I would just simplify your script as:

printf "0x%X\n" $((0xA000 + 0x1000))

Yes, in bash, printf is the only builtin way to reformat a number in a different base and only bases 8, 10 and 16 are supported.

In bash (contrary to shells like ksh93 or fish), using command substitution implies forking a subshell. You can use printf -v here to avoid the subshell (also available in recent versions of zsh for print and printf (print -f) which also supports printing into arrays):

printf -v NEWBASE '%#X' "$((BASE + OFFSET))"

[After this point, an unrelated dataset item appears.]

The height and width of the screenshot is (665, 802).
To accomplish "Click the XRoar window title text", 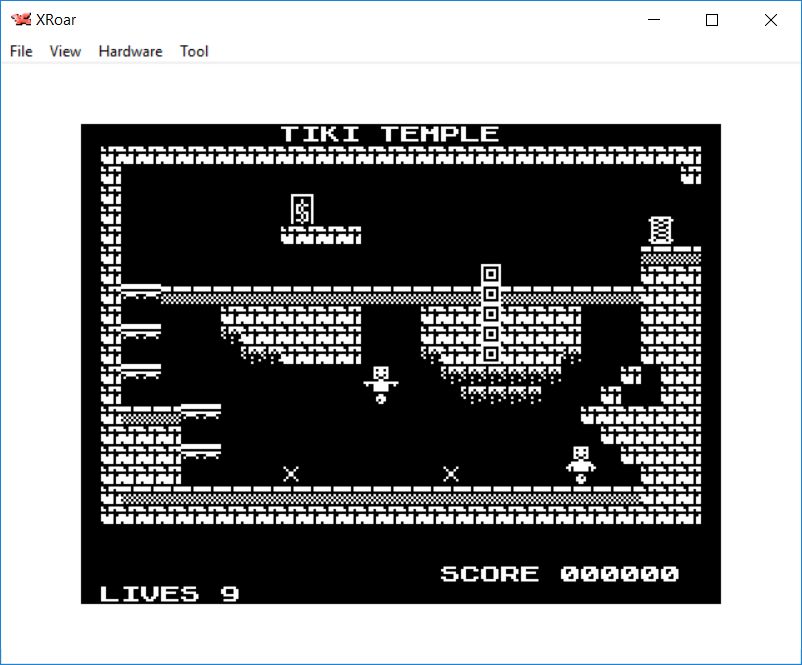I will coord(57,19).
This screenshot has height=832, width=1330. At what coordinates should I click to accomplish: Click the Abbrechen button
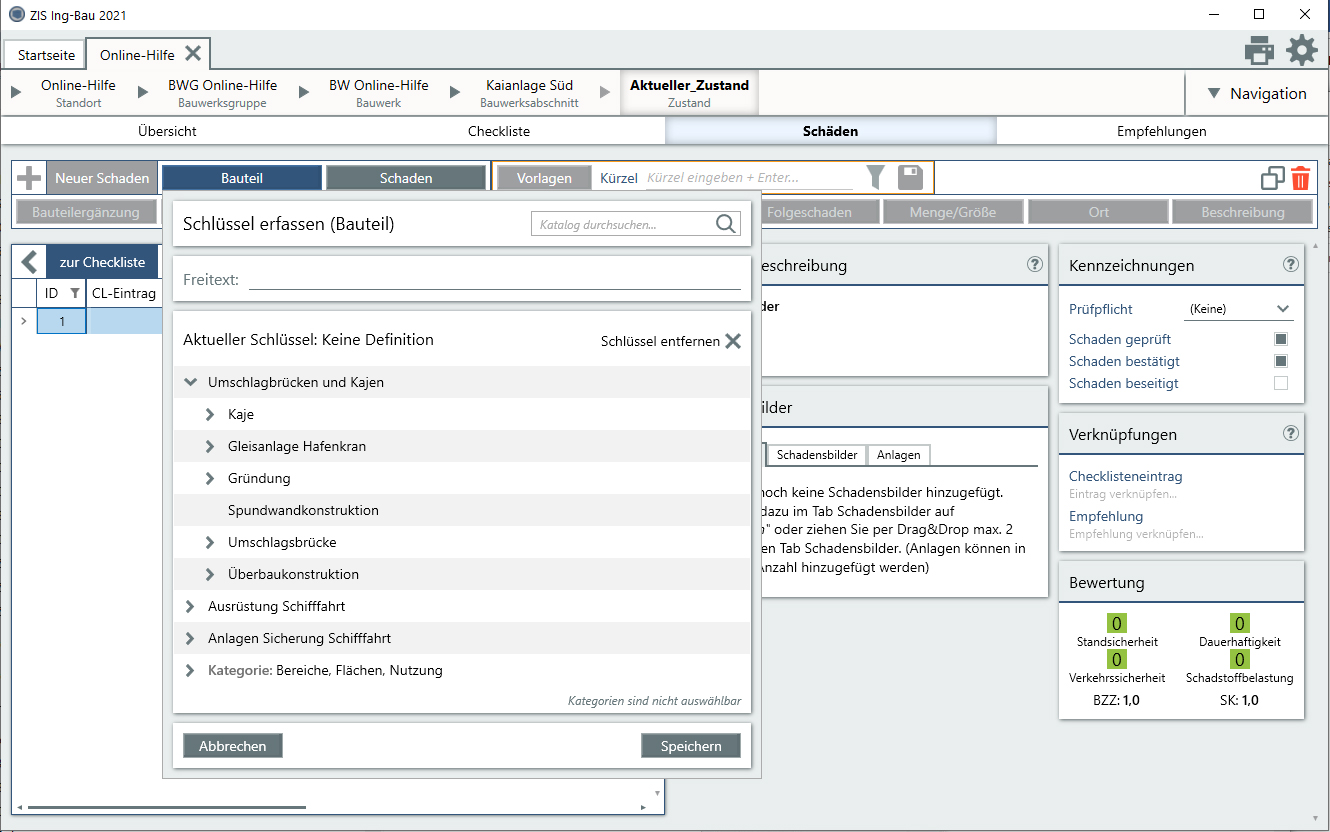232,746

(in bash, contrary to zsh, $((...)) is subject to word splitting, so needs quoted to avoid the dependency on $IFS).

In zsh, you can specify the expansion base as part of the arithmetic expansion syntax (bases 2 to 36):

$ echo $(([#16] 0xff + 0xff))
16#1FE
$ echo $(([##16] 0xff + 0xff))
1FE
$ echo 0x$(([##16] 0xff + 0xff))
0x1FE
$ echo $(([##2] 0xff + 0xff))
111111110

With ksh and zsh, you can also force the expansion of an integer variable to be in a specific base with:

typeset -i 16 NEWBASE

The expansion will be in the 16#1FE form. ksh93 supports bases up to 64, zsh and mksh up to 36.

ksh93's printf builtin supports outputting number in arbitrary bases as well with or without the n# prefix:

$ printf '%..2d\n' 0x1FE
111111110
$ printf '%#..2d\n' 0x1FE
2#111111110

In ksh93, var=$(printf...) doesn't fork a subshell so is as efficient as bash's printf -v.

In GNU or modern BSD dc you can do this like so:

echo A000 1000 | dc -e '16o16i?+p'

16o sets the output base. 16i sets the input base. The ? reads in a line from standard input, which in this case pushes two numbers onto the stack. + adds them. p prints the top of the stack (the answer).